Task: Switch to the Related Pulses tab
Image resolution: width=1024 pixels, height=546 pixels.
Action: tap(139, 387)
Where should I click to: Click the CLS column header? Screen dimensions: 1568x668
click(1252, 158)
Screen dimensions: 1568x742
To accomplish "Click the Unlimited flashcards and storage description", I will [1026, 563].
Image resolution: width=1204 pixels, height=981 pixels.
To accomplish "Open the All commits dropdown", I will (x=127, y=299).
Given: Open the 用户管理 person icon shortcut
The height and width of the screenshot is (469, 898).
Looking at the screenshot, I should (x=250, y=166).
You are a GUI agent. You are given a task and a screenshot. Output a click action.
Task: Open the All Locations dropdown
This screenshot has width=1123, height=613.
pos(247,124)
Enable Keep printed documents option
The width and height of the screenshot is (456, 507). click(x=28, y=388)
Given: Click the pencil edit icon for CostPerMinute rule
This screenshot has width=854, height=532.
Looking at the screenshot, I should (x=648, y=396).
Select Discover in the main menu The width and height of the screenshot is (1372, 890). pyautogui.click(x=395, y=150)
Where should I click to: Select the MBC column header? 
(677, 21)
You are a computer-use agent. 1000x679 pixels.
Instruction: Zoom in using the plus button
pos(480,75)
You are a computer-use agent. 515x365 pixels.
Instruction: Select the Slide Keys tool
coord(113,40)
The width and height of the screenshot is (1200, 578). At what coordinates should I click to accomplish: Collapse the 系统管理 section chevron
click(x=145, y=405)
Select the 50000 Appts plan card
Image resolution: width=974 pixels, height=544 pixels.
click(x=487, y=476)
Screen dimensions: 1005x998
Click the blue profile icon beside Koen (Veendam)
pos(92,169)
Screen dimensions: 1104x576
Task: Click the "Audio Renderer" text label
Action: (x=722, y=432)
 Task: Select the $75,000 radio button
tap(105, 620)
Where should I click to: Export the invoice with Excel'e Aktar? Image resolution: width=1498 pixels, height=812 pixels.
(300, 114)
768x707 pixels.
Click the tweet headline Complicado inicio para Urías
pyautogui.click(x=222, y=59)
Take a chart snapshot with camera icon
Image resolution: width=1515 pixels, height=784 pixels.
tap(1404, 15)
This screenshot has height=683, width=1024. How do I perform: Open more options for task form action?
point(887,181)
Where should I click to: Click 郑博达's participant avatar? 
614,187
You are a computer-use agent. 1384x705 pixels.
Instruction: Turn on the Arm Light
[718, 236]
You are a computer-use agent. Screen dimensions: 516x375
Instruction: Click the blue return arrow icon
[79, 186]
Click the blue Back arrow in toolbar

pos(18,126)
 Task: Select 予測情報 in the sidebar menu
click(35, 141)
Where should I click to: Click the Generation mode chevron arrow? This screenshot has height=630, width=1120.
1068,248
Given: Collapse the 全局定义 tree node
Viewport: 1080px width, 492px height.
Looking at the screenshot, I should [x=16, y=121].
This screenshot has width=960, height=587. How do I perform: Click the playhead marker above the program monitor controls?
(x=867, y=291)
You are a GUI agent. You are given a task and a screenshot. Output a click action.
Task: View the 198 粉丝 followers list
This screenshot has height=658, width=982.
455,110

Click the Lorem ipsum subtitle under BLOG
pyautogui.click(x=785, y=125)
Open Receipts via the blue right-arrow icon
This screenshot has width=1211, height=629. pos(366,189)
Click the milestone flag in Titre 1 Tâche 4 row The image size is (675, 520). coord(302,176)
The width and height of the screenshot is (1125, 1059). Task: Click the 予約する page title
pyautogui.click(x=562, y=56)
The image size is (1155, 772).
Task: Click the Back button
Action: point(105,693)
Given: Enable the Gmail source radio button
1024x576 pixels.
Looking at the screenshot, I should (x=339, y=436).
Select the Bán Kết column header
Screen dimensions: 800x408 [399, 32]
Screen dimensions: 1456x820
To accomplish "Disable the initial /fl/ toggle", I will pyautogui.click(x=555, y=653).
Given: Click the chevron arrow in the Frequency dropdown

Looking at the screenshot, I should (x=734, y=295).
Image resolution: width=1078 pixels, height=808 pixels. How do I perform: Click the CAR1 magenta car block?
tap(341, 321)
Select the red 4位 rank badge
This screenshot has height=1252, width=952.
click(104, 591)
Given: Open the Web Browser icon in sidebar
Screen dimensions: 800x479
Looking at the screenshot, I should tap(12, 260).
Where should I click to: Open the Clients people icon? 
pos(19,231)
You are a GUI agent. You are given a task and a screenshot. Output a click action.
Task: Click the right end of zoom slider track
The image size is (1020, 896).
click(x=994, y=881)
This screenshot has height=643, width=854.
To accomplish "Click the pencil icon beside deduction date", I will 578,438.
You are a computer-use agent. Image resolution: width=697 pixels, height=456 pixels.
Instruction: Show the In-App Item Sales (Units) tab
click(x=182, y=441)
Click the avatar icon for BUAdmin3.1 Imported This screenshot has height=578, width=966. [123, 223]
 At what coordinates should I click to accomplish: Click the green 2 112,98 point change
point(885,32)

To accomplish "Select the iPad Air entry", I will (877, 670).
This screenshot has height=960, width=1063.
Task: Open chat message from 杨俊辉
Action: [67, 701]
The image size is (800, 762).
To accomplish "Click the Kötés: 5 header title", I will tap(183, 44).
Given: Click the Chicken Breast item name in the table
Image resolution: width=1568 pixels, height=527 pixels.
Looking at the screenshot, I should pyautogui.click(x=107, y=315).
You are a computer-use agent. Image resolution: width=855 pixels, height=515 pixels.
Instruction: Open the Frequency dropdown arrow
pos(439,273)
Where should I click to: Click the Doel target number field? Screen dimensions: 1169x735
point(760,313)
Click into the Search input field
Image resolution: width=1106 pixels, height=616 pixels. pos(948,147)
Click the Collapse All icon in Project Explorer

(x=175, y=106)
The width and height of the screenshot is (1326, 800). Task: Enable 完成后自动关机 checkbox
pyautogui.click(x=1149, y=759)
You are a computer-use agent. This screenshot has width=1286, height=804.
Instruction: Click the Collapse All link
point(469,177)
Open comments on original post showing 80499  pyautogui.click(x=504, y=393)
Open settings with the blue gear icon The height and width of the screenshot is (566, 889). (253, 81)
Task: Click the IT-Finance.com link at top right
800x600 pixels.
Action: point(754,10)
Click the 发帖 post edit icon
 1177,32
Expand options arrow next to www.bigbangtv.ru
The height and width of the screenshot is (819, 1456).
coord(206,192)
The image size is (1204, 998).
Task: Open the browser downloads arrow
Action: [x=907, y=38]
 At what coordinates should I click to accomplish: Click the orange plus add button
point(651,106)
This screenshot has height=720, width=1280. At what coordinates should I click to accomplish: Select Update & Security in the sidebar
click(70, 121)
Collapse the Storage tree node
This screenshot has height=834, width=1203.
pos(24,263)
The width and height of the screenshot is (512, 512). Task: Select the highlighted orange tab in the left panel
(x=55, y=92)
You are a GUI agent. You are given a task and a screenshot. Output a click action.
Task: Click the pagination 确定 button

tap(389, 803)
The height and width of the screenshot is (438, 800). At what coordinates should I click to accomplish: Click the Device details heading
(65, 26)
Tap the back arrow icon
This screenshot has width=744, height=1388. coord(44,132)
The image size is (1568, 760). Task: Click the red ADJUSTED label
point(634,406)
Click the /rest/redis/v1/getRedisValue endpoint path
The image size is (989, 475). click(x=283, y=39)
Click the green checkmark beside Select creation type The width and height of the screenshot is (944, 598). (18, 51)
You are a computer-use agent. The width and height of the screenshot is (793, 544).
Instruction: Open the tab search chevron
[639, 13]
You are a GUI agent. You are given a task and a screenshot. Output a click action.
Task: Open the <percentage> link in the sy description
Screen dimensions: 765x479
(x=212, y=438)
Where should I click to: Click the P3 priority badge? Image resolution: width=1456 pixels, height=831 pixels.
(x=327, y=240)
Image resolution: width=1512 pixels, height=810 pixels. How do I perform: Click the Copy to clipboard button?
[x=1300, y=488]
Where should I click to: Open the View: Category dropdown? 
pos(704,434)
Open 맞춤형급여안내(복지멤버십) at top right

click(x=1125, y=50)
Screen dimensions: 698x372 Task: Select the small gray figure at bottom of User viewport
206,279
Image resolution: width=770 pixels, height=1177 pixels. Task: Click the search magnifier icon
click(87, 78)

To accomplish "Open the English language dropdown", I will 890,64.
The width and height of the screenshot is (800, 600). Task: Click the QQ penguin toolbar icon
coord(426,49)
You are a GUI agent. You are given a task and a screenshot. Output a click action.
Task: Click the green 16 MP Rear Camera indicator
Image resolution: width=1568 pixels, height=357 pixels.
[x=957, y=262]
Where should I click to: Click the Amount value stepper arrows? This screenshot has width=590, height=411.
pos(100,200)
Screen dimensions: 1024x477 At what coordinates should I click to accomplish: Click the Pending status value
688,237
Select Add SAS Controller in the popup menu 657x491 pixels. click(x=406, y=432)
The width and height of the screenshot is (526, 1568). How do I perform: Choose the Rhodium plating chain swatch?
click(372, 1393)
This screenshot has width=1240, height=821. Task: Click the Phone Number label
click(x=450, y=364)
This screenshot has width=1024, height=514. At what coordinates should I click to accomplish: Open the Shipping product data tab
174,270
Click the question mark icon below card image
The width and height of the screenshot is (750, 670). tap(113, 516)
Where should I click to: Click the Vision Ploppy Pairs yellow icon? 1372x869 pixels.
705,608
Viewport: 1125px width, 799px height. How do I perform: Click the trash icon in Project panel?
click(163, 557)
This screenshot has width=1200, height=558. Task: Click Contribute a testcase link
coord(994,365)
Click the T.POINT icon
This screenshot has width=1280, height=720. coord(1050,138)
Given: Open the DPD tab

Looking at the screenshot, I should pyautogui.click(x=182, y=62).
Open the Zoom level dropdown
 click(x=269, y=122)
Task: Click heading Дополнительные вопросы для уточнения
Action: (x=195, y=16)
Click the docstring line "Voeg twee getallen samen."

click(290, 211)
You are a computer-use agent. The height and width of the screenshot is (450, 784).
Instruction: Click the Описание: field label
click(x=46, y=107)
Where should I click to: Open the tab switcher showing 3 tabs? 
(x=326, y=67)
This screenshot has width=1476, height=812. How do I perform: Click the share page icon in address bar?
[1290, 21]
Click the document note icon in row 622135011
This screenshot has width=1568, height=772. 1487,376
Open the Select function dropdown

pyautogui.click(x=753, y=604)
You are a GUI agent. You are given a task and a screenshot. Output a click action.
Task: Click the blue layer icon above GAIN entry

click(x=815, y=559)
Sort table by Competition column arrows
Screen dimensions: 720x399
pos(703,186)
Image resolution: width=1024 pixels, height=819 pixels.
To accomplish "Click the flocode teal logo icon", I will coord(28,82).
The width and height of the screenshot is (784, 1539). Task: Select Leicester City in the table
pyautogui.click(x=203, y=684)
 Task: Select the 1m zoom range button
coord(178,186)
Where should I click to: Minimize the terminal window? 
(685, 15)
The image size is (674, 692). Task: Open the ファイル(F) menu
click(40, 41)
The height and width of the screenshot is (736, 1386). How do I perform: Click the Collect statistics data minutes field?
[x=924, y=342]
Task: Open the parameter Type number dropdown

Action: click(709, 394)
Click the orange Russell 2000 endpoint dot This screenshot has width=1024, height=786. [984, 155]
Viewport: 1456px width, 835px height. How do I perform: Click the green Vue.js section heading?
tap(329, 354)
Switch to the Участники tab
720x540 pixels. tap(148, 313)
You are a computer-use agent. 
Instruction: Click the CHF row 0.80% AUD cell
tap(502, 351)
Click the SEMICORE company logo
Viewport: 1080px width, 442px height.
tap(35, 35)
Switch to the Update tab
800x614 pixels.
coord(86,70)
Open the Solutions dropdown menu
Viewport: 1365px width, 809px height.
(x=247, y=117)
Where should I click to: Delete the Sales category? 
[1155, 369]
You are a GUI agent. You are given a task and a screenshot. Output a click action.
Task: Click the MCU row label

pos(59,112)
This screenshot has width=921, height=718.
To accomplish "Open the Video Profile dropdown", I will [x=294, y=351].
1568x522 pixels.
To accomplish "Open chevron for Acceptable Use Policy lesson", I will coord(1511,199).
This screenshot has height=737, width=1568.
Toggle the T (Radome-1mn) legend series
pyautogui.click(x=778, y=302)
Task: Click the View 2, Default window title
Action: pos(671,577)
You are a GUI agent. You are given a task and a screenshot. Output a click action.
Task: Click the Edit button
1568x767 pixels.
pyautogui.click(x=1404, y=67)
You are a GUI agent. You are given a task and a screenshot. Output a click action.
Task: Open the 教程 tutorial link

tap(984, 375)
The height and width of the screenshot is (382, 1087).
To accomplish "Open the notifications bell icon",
⁂
_Problem requirements:_ Filter the entries down to the lines holding the string "description". Copy each of those lines.

_Answer to this exercise:_
To accomplish "Click the Unlimited flashcards and storage description", I will [1026, 563].
Task: Open the <percentage> link in the sy description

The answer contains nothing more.